Gyrochronology
Encyclopedia
Gyrochronology is a method for deriving the age of a low-mass star like the Sun from its rotation period.
The term is derived from the Greek words gyros, chronos and logos, roughly translated as rotation, age and study respectively.
It was coined in 2003 by Sydney Barnes

to describe the associated procedure for deriving stellar ages, and developed extensively in empirical form in 2007
.

The technique builds on an insight of Andrew Skumanich,
who realized that another measure of stellar rotation (v sin i) declined steadily with stellar age.
Gyrochronology uses the rotation period P of the star instead of the doubly ambiguous v sin i and in particular, accounts for the substantial mass dependence
of stellar rotation, as exemplified by early rotation period work on the Hyades open cluster
.
These two improvements are largely responsible for the precision in the ages provided by gyrochronology.

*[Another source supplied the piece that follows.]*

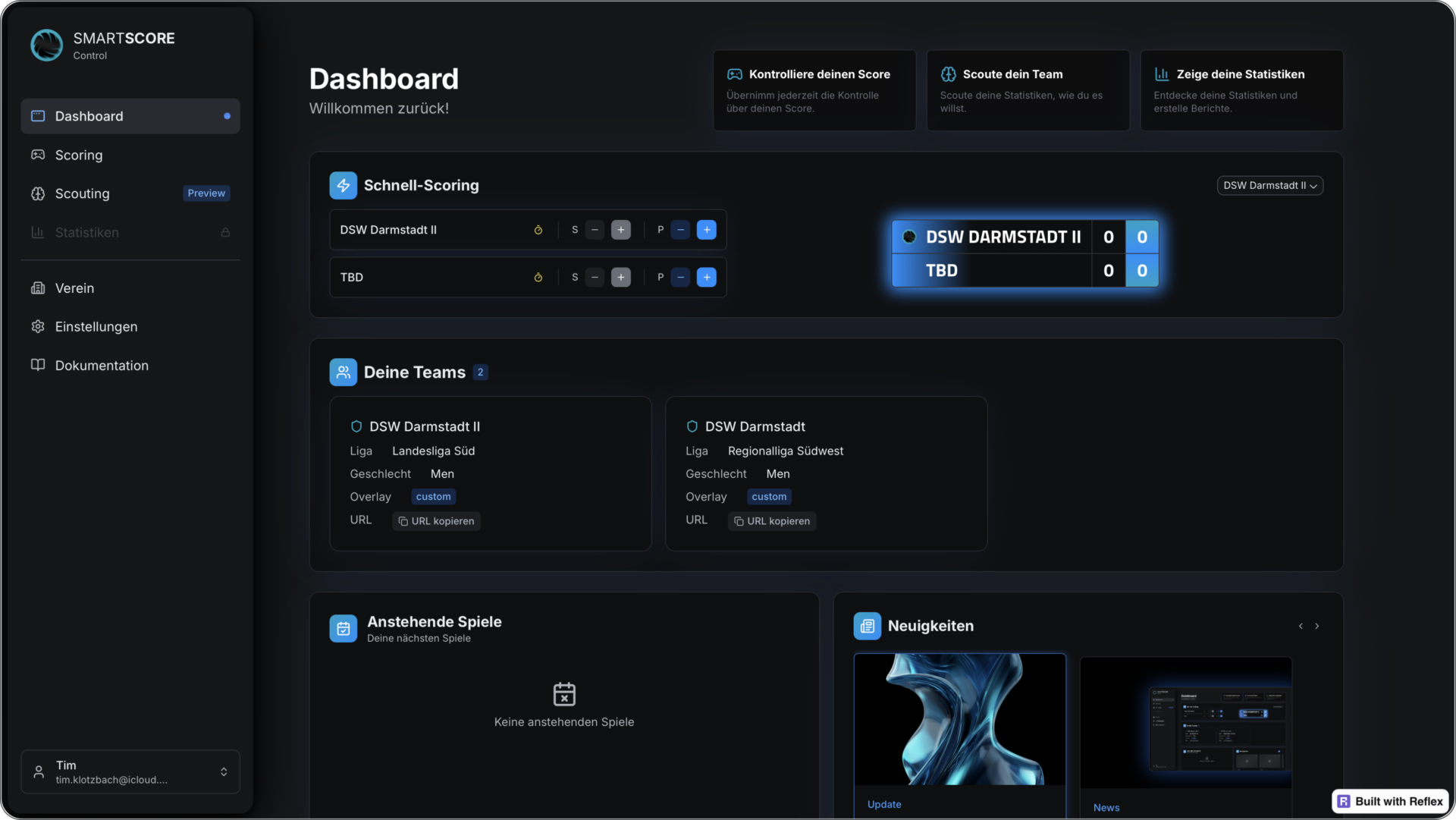Show next news with right chevron
The image size is (1456, 820).
tap(1317, 627)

The basic idea underlying gyrochronology is that the rotation period P, of a main sequence cool star is a deterministic function of its age t, and its mass M
(or a suitable proxy such as color).
The detailed dependencies of rotation are such that the periods converge rapidly to a certain function of age and mass, mathematically denoted by P = P (t, M),
even though stars have a range of allowed initial periods.

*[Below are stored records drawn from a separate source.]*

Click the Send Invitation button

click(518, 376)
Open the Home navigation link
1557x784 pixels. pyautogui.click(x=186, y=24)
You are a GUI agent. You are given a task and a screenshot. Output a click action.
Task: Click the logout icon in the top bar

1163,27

Consequently, cool stars do not occupy the entire 3-dimensional space of (mass, age, period), but instead define a 2-dimensional surface in this space.
Therefore, measuring two of these variables yields the third. Of these quantities, the mass (or a proxy such as color) and the rotation period are the easier variables to measure,
providing access to the star's age, otherwise difficult to obtain.